(What is being asked):
The expected output is the line with "Task: Click the hamburger menu icon" plus all lines after it to the end of the material below, reproduced exactly, with pictures omitted and nothing else included.
Segment Start: Data provided
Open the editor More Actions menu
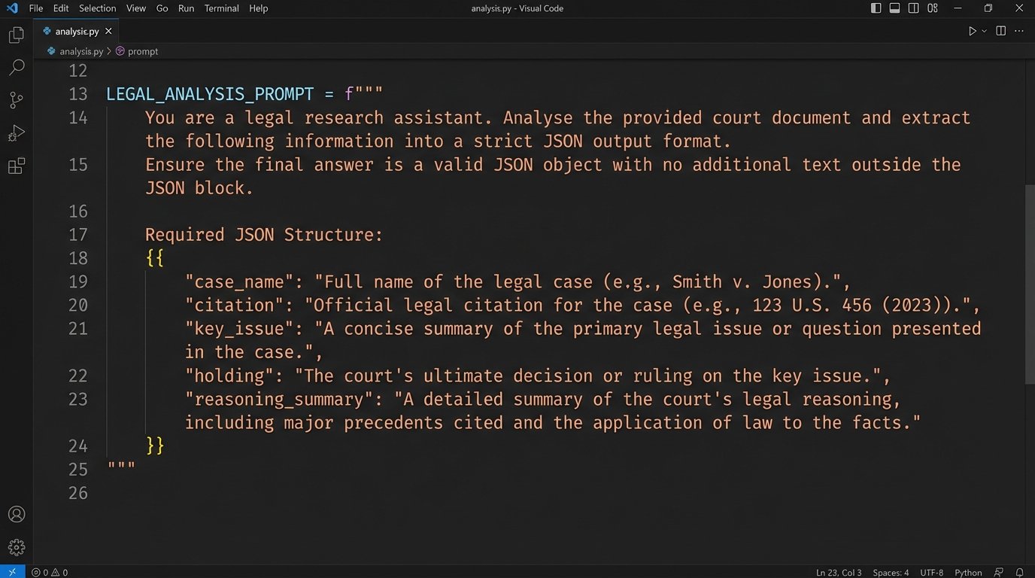 (x=1019, y=31)
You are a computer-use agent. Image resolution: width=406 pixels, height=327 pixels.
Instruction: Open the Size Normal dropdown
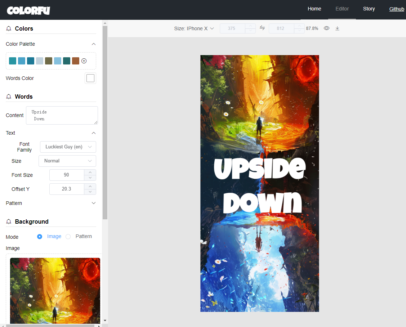coord(67,161)

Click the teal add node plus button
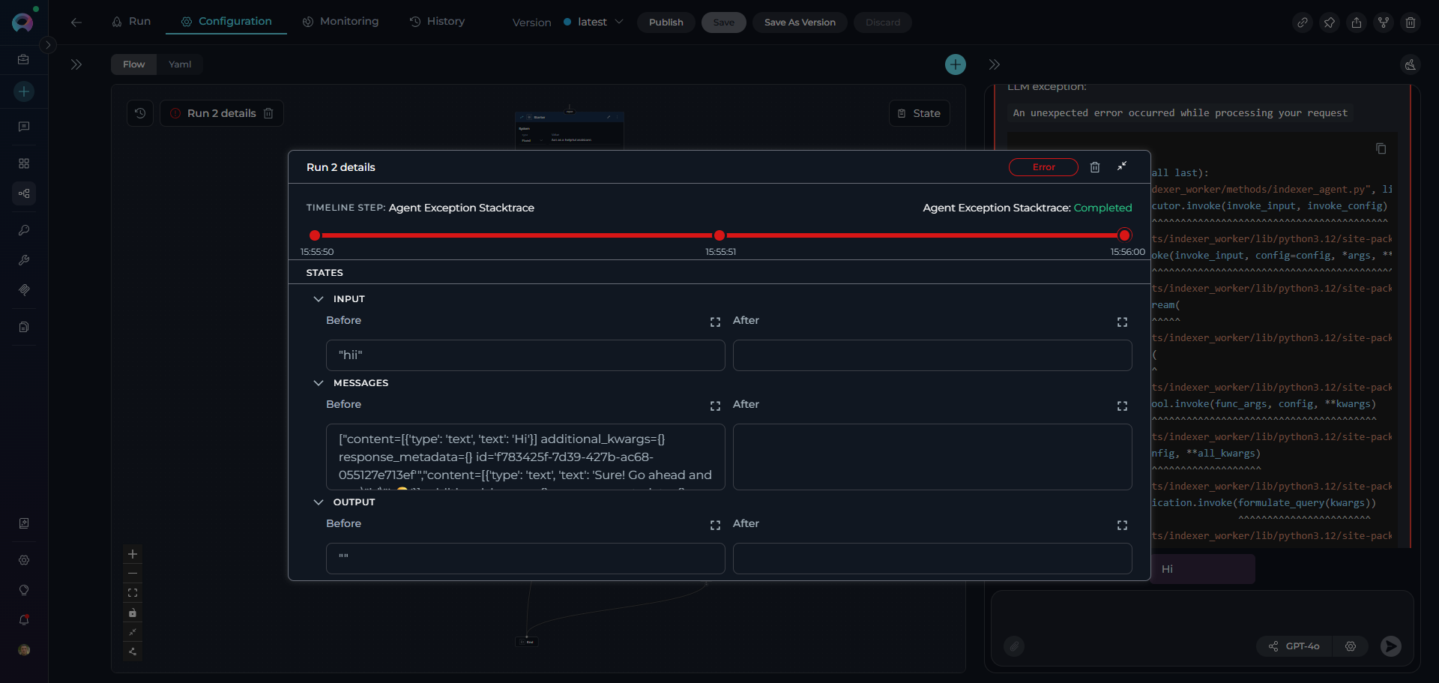click(x=955, y=64)
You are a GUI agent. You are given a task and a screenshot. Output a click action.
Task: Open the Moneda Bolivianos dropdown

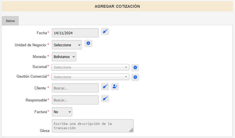[64, 57]
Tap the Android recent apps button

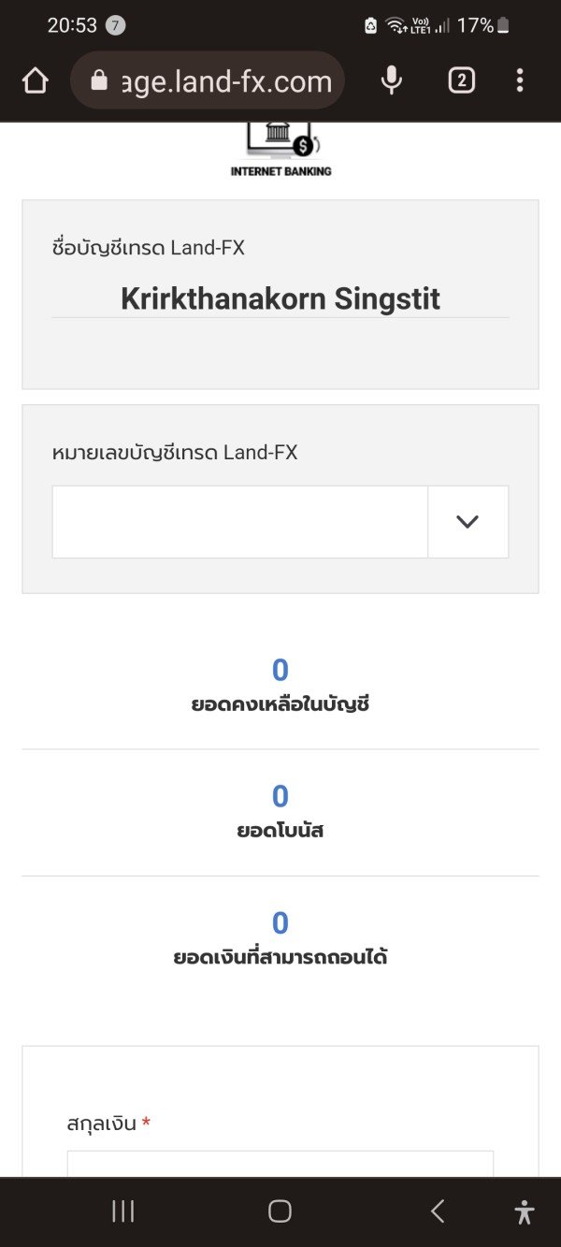(123, 1211)
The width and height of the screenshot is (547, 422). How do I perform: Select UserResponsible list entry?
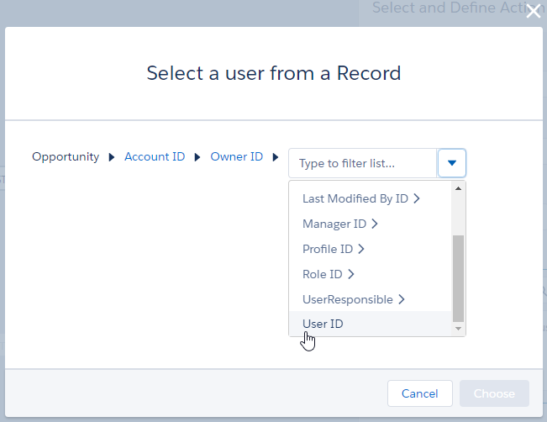[x=347, y=299]
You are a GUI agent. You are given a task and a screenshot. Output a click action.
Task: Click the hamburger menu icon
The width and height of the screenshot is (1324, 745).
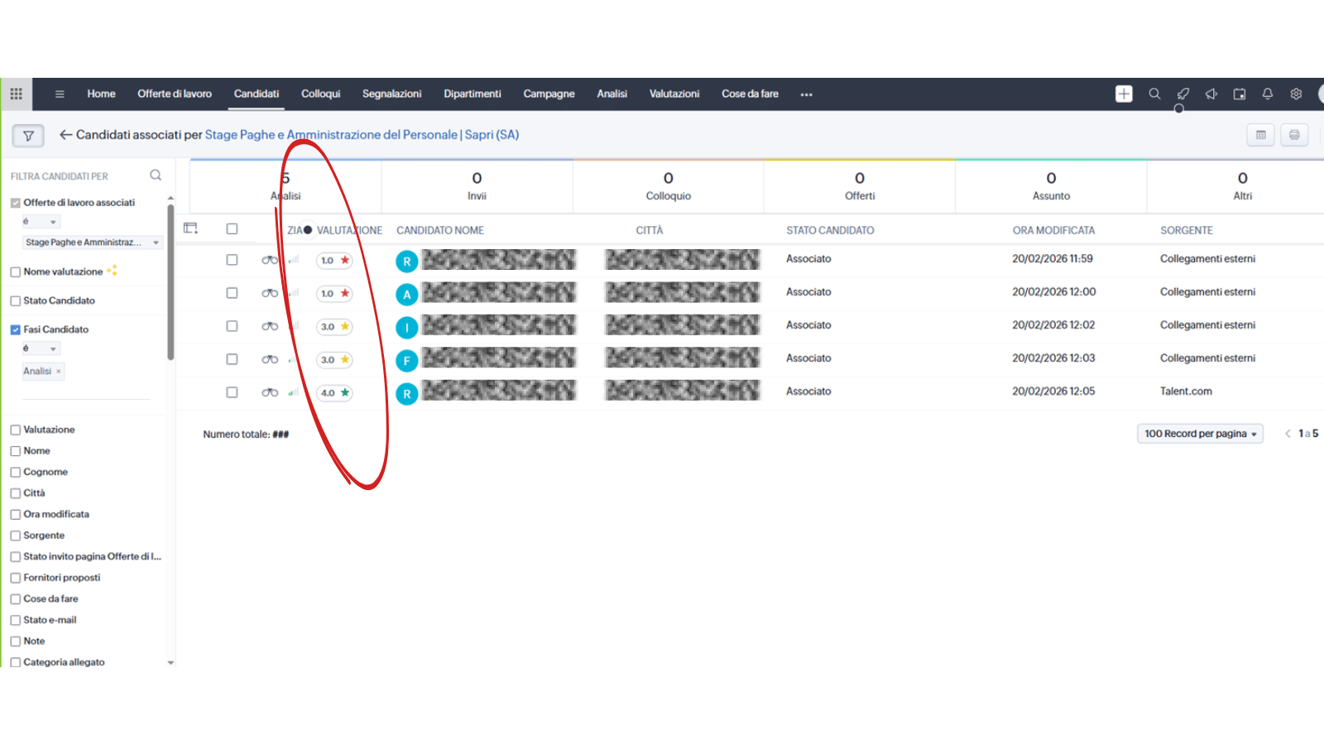(x=60, y=94)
Segment End: Data provided
(Exercise answer):
Task: Click the hamburger menu icon
The width and height of the screenshot is (1324, 745).
(x=60, y=94)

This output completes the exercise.